§ ARBEITSANWEISUNG
Schreib die Zeilen von der Zeile mit „This screenshot has height=819, width=1456. What do“ bis zur Zeile mit „so click(x=24, y=698).“ Wort für Wort ab, beide Zeilen mit eingeschlossen.

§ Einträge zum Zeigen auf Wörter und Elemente
=====

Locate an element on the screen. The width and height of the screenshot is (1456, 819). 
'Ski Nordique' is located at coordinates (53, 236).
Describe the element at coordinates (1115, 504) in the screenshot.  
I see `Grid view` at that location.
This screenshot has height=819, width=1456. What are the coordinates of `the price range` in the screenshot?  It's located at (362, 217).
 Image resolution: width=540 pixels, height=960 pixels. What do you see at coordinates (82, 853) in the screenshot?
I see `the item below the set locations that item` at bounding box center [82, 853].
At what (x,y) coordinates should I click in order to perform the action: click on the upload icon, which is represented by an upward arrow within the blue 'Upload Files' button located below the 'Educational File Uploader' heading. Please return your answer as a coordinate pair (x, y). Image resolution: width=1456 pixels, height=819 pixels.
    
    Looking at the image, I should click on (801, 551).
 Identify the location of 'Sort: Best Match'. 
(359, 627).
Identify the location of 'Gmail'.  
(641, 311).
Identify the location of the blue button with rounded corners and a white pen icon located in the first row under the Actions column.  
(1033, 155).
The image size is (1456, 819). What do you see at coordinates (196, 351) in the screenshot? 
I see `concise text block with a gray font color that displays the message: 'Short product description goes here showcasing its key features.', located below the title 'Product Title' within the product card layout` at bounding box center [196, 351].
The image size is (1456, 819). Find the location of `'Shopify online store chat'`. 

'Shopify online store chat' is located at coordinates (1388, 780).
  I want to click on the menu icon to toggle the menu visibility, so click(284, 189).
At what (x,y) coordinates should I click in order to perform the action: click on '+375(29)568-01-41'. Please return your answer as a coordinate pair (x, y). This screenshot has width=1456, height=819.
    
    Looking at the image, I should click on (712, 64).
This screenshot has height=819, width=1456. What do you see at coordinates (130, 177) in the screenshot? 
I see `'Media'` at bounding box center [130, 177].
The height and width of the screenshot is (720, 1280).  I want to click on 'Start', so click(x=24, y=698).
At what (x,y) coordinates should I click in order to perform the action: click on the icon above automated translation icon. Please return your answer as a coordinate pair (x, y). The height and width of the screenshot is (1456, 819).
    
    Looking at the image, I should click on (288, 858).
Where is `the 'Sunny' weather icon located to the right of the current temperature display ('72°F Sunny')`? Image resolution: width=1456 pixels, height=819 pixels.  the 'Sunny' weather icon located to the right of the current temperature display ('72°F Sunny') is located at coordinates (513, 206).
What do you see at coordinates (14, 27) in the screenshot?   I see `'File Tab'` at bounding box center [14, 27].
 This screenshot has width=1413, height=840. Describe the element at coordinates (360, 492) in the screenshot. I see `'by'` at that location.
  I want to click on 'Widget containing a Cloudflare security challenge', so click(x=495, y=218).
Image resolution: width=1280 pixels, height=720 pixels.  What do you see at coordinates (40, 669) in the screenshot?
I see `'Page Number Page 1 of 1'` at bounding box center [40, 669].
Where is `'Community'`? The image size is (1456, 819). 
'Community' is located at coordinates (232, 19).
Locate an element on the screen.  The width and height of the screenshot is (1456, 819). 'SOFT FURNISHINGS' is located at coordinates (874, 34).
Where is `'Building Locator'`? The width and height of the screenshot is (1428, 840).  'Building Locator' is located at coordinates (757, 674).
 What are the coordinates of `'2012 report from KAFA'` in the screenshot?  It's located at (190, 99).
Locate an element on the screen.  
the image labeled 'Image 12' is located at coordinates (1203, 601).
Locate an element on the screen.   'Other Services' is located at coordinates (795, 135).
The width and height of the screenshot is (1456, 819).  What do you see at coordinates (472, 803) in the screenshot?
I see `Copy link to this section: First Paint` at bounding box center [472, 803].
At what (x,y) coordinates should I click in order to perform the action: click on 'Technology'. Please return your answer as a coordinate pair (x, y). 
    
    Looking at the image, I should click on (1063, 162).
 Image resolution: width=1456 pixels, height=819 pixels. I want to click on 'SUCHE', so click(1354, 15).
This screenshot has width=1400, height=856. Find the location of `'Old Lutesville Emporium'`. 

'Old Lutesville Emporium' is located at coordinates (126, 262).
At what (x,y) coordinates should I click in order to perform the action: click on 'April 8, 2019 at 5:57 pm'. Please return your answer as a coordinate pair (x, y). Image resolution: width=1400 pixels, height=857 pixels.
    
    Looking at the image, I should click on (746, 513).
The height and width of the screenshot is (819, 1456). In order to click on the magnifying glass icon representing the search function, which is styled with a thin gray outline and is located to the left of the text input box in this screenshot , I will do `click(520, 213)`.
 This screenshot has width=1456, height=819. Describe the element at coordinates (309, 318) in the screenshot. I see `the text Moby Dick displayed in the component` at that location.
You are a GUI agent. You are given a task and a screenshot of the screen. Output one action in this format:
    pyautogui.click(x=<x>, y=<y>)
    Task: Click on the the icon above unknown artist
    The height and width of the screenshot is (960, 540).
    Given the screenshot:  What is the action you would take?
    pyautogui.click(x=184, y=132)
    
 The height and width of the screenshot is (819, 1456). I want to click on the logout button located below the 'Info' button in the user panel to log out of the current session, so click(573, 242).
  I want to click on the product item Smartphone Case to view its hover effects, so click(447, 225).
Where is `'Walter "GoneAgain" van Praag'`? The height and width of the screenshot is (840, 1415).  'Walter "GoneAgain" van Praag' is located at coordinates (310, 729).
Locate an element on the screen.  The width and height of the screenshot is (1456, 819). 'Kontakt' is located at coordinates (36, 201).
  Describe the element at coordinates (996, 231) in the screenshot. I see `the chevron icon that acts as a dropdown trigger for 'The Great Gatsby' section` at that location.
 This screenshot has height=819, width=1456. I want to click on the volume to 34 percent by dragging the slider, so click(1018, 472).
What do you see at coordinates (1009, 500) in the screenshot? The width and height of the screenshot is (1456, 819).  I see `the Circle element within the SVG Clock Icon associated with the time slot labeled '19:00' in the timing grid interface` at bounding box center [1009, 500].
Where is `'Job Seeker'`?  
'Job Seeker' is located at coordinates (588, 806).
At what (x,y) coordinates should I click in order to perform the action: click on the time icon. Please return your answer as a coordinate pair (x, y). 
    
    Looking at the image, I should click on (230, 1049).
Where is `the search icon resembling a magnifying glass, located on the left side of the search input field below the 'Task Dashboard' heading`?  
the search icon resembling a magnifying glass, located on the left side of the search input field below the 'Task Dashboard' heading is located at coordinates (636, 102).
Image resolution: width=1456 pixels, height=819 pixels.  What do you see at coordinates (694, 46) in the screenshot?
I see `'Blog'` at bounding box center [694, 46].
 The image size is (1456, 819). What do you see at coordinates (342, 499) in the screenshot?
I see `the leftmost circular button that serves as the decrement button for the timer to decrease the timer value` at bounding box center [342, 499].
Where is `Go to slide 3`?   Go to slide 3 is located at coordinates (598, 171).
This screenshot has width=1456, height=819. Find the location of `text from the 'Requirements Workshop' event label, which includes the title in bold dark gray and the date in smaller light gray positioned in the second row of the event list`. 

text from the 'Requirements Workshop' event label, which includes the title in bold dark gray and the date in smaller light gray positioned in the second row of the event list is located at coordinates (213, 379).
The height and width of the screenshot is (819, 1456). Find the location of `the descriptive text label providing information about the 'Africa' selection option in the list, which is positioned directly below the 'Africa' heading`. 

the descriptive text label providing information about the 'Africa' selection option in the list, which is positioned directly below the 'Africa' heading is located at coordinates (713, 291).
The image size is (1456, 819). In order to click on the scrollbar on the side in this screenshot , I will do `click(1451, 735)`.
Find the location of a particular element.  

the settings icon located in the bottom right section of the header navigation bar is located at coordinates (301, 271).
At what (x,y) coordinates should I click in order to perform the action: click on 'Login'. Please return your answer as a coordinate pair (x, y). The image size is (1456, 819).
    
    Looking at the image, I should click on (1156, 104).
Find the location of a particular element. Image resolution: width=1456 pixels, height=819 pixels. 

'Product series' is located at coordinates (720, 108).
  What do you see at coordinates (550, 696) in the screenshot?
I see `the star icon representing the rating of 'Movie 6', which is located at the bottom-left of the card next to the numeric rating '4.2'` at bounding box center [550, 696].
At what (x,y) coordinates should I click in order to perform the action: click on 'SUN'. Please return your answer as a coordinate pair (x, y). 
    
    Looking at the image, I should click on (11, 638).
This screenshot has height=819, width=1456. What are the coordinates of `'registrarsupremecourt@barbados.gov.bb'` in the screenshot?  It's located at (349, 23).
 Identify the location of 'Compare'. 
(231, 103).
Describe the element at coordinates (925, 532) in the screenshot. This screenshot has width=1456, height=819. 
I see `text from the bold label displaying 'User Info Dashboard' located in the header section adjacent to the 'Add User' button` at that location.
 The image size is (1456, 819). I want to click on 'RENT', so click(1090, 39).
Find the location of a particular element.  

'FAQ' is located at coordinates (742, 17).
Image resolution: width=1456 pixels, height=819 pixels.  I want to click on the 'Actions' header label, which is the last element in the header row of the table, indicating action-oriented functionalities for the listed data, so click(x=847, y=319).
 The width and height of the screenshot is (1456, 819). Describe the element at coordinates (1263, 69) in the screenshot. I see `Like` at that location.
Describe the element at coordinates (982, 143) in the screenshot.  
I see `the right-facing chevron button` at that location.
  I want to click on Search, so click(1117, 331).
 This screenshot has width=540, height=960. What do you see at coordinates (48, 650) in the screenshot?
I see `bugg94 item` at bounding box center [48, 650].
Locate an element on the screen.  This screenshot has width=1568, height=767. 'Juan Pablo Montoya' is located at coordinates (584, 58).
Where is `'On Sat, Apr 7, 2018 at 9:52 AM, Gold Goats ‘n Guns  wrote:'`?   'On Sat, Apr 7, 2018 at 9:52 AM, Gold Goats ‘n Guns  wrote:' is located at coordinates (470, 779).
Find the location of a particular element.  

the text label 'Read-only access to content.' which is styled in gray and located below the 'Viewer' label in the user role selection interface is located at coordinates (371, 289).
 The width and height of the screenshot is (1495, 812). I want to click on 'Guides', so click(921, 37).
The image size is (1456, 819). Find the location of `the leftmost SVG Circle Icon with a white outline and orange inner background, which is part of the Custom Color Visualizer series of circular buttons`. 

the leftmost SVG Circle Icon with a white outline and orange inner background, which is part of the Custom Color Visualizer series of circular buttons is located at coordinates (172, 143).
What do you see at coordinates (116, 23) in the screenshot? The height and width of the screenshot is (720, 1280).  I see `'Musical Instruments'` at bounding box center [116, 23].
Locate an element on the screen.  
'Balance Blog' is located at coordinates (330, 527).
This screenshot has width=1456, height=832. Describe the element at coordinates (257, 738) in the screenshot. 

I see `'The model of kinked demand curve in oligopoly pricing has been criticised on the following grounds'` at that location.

=====

§ ERGEBNIS
This screenshot has height=819, width=1456. What do you see at coordinates (130, 177) in the screenshot? 
I see `'Media'` at bounding box center [130, 177].
The height and width of the screenshot is (720, 1280).  I want to click on 'Start', so click(x=24, y=698).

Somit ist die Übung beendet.